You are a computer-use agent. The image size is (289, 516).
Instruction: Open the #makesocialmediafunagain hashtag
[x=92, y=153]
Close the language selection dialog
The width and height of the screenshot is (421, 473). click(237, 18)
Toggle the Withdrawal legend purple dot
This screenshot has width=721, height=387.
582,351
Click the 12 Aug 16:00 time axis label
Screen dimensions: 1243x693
==========
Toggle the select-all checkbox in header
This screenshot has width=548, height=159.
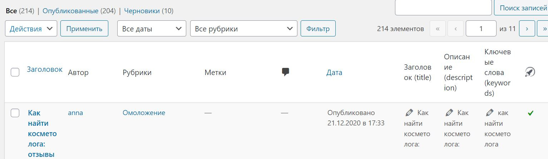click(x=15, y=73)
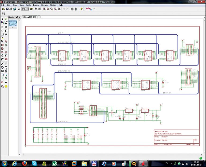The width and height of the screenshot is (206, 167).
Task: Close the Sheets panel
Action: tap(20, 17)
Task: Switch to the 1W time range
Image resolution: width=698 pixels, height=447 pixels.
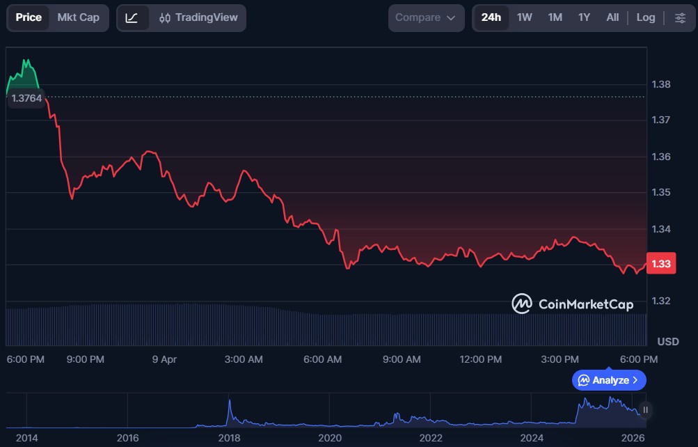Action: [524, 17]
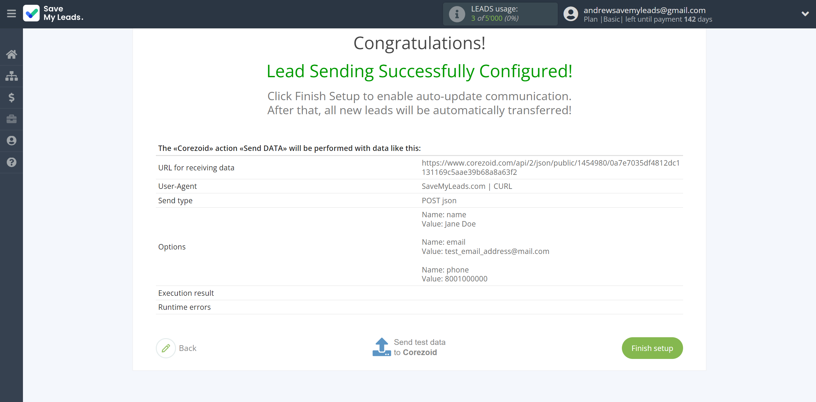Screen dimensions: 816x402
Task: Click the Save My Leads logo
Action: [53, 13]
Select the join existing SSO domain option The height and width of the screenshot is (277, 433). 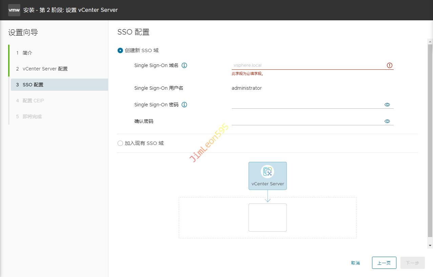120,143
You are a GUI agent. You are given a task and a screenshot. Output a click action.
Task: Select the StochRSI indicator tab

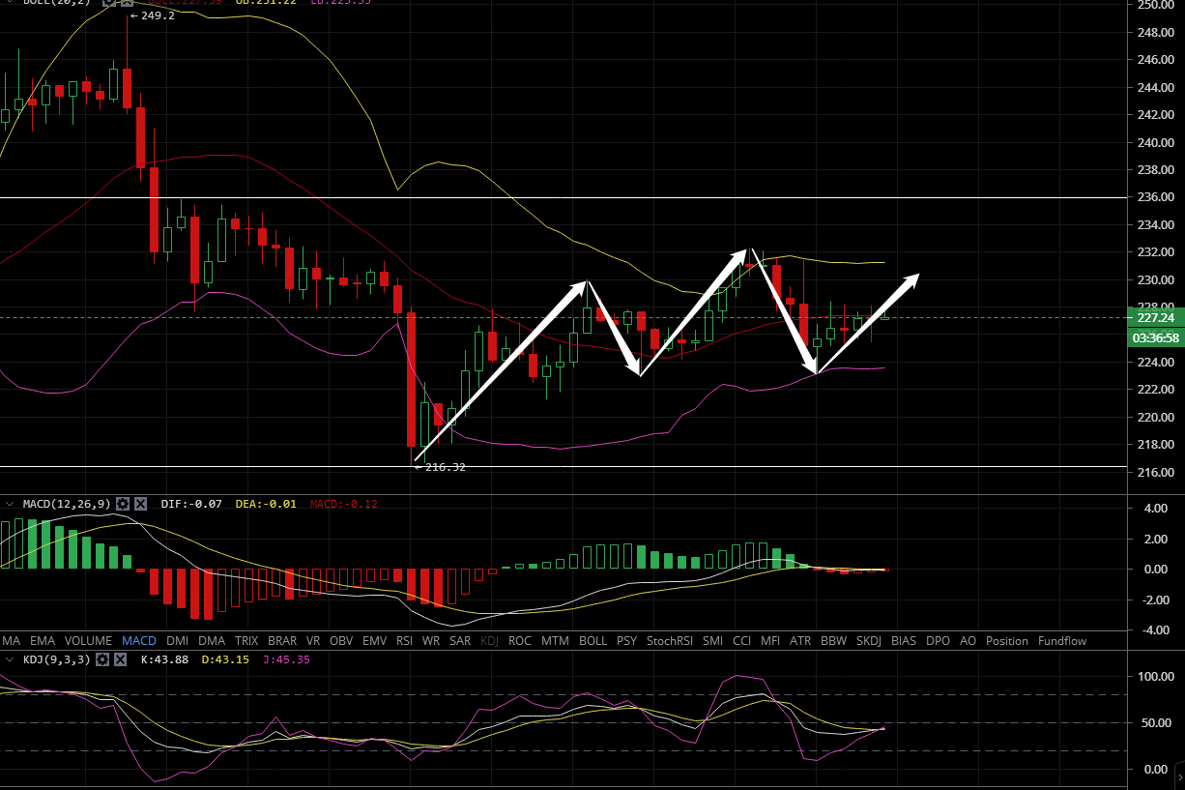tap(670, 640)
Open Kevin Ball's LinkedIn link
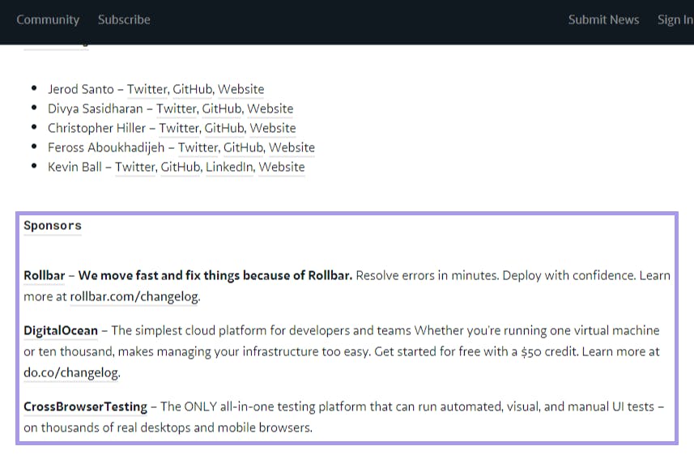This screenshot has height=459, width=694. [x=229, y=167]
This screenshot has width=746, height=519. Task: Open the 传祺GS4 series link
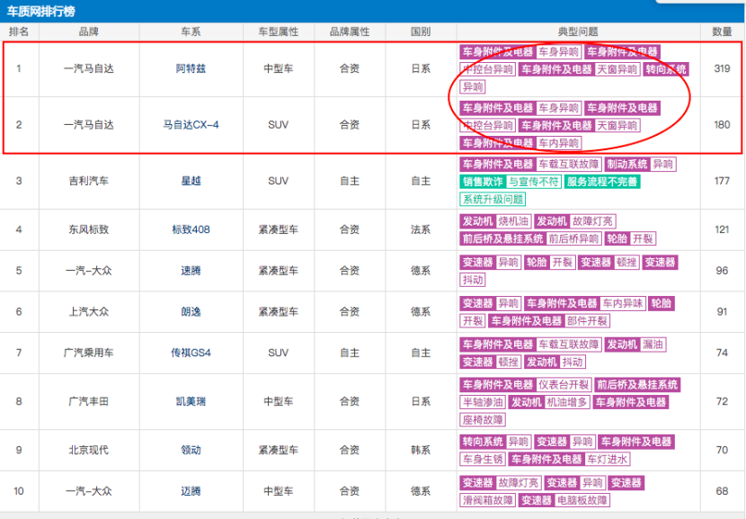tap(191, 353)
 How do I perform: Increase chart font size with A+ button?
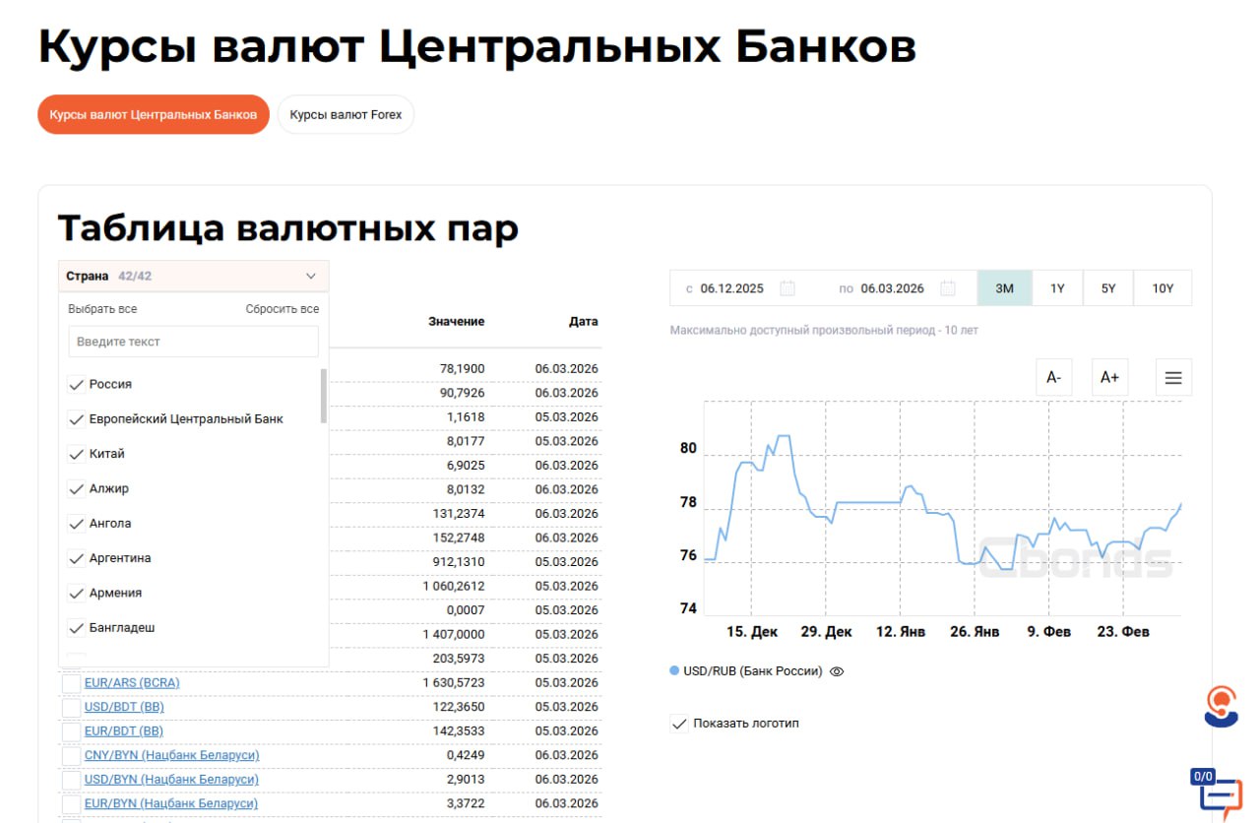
==========
Problem statement -
Copy each line holding "agent" from the material above.

Answer to this task -
You are a computer-use agent. The image size is (289, 516).
You are a GUI agent. You are given a task and a screenshot. Output a click action.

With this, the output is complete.